[DATA FOR THIS TASK]

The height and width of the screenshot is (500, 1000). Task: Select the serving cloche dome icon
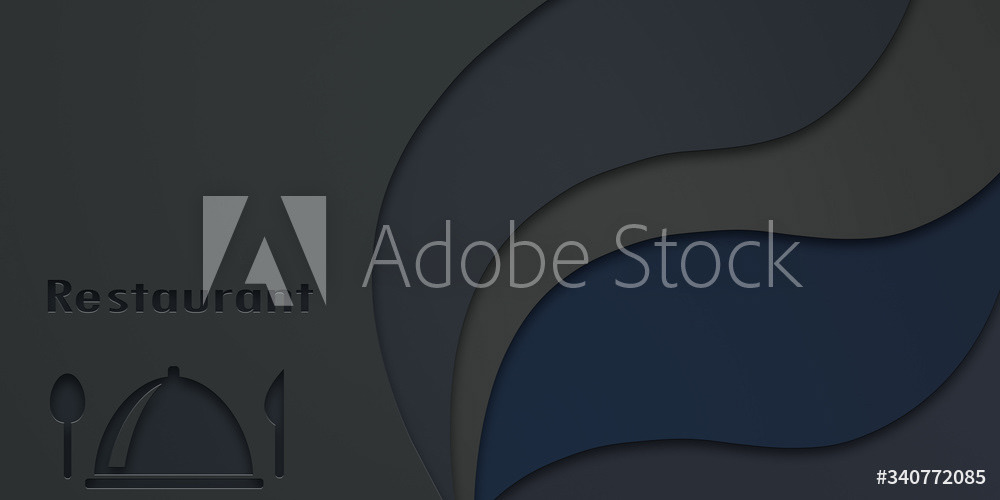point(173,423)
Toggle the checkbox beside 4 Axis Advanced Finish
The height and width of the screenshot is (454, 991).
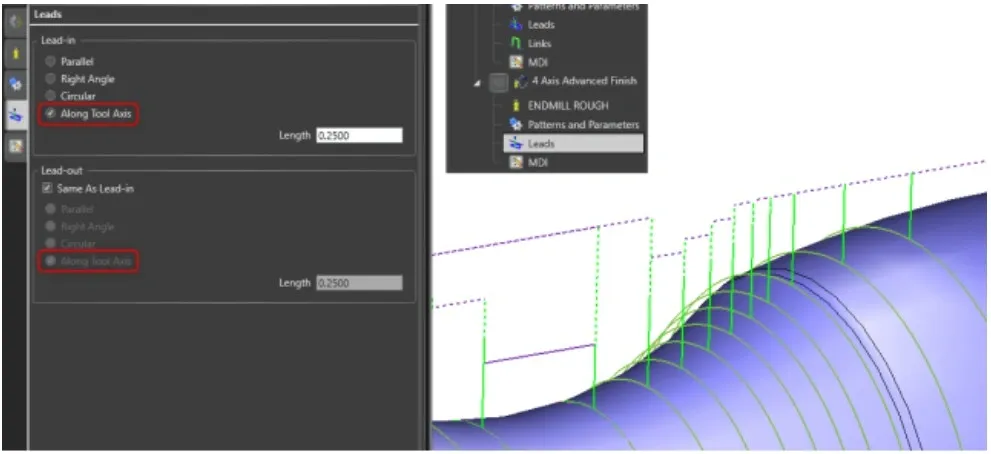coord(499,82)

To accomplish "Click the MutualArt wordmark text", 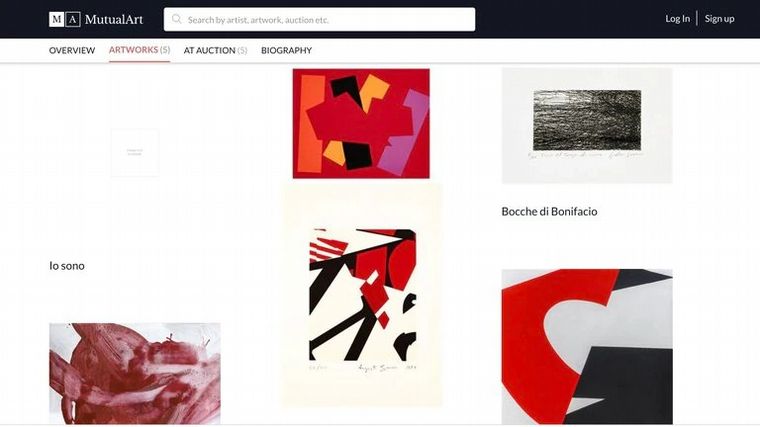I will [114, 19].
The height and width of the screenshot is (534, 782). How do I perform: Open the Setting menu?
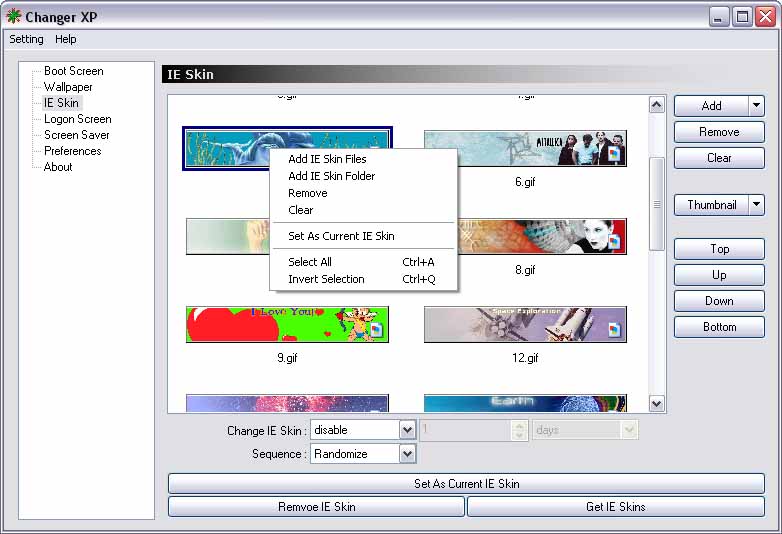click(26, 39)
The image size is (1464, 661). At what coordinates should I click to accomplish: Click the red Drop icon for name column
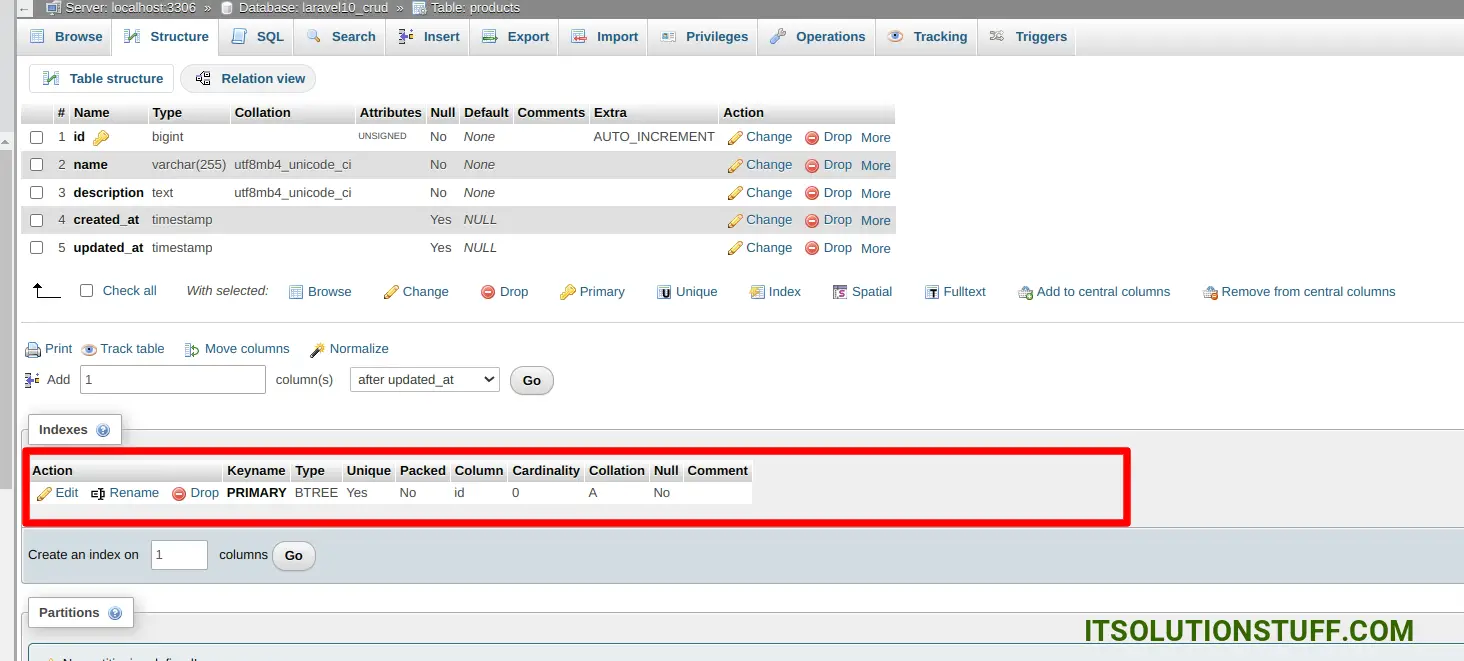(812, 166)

[/DATA FOR THIS TASK]

TASK:
Please copy the data above word for word, but only from the line that contains "The height and width of the screenshot is (534, 782)." through the final line, both included, and without the pictures.

EXERCISE OUTPUT:
The height and width of the screenshot is (534, 782). How do I perform: Open the Setting menu?
click(26, 39)
The image size is (1464, 661). At what coordinates should I click to accomplish: Click the red Drop icon for name column
(812, 166)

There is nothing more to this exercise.